Rus Büyükelçi ve Soçi Kongresi katılımcılarından Aleksandr Aksenenok, Suriye için ‘denetlebilir yerellik’ formülünü önerdi. Yönetimsel ve kültürel otonomi vurgusu yapan Rus diplomata göre Şam yönetiminin 107 sayılı kararnamesi bu değişime olanak sağlayacak.
Rusya Dış İlişkiler Konseyi’ne yazan Aksenenok, Suriye Cumhurbaşkanı Beşar Esad’ın ülkede tam hakimiyet kurmak istediğini ancak bunun gerçekle uyuşmadığını iddia etti. Aksenenok, “Böyle bir yaklaşım Rusya’yı, ABD, İsrail ve muhtemelen Türkiye ile çatışmaya sokar” diye yazdı. “Kazanan her şeyi alır ilkesi gerçekçi gözükmüyor” diyen Aksenenok, ülke için şimdiden yerel yönetim organları oluştuğunu belirterek şu değerlendirmeyi yaptı:
“Yıllarca süren uzun savaştan sonra eski merkezi sisteme dönüş mümkün gözükmüyor. Merkezi olmayan modeller şimdiden oluştu. Eğer anlaşmaya varılırsa muhalafetin kontrolündeki bölgelerde kurulan öz yönetim kurumları ulusal birleşmenin tabanını oluşturabilir.”
Suriye’de tarafların toprak bütünlüğünün korunması konusunda uzlaştıklarını belirten Rus Büyükelçi, federasyon taleplerinin uygulanabilir olmadığını da vurguladı. Irak ve Yemen’deki federal yapıya atıf yapan Aksenenok “Suriye için en iyi seçim etnik azınlıkların taleplerini karşılırken aynı zamanda bölünmesini engelleyecek önlemleri garanti eden yönetimsel ve kültürel otonomidir” ifadelerini kullandı.
Rusya’nın Ortadoğu ve Afrika’daki elçiliklerinde uzun yıllar görev yapmış Aleksandr Aksenenok, 107 sayılı Suriye Başkanlık Kararnamesi’nin ülkedeki değişime olanak sağlayacağını ileri sürdü. Aksenenok, bu kapsamda şunları kaydetti:
“Suriye muhalefetinin Rus yetkililerle resmi olmayan tartışmalarda işaret ettiği gibi ‘üniter desantralize’ sistem noktasında taraflar anlaşmaya varabilir. Muhalefet, müzakerelere 23 Ağustos 2011 yılında devreye sokulan 107 sayılı Başkanlık Kararnamesi’nin temel olabileceğini söylüyor. Bu kararname ile yerel otoritelere çeşitli seviyelerde yetki veriyor ki bu otoriteler, seçilmişler ve kısmen tayin edilmişlerden oluşur. Bununla birlikte, yerel otoriteler başkanlık tarafından atanan valilerin ve aynı zamanda başbakanın başkanlığındaki Yerel Yönetim Yüksek Kurulu’nun denetimine tabi oluyor. Bu hükümet sisteminde tavizler elbette muhtemeldir. Bu tüm Suriye tarihinin parlamenter sistemindeki tüm iniş ve çıkışları da dahil olmak üzere anayasal gelişimini analiz etmeyi gerekli kılar.”

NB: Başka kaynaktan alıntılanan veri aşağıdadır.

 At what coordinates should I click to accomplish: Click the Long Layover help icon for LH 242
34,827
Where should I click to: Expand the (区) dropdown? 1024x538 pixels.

Rusya’nın çözüm olarak düşündüğü plan
Rusya’nın deneyimli diplomatı Aleksandr Aksenenok’tan daha önce de Moskova ‘yönetimsel ve kültürel otonomi’ teklifini tartışmaya açmıştı. Astana görüşmelerinde Rus heyetin anayasa taslağı dağıtması üzerine muhalefet toplantıyı yarıda kesmiş, teklif Suriye tarafınca da eleştirilmişti. Rus yetkililer yaptığı açıklamalarda taslağın ‘tavsiye’ niteleği taşıdığını açıklamışlardı.
Öte yandan Suriye hükümeti ile Kuzey Suriye Konseyi arasındaki temaslarda anayasadaki yerel yönetimleri kapsayan 130. ve 131. maddenin gündeme geldiği öğrenilmişti.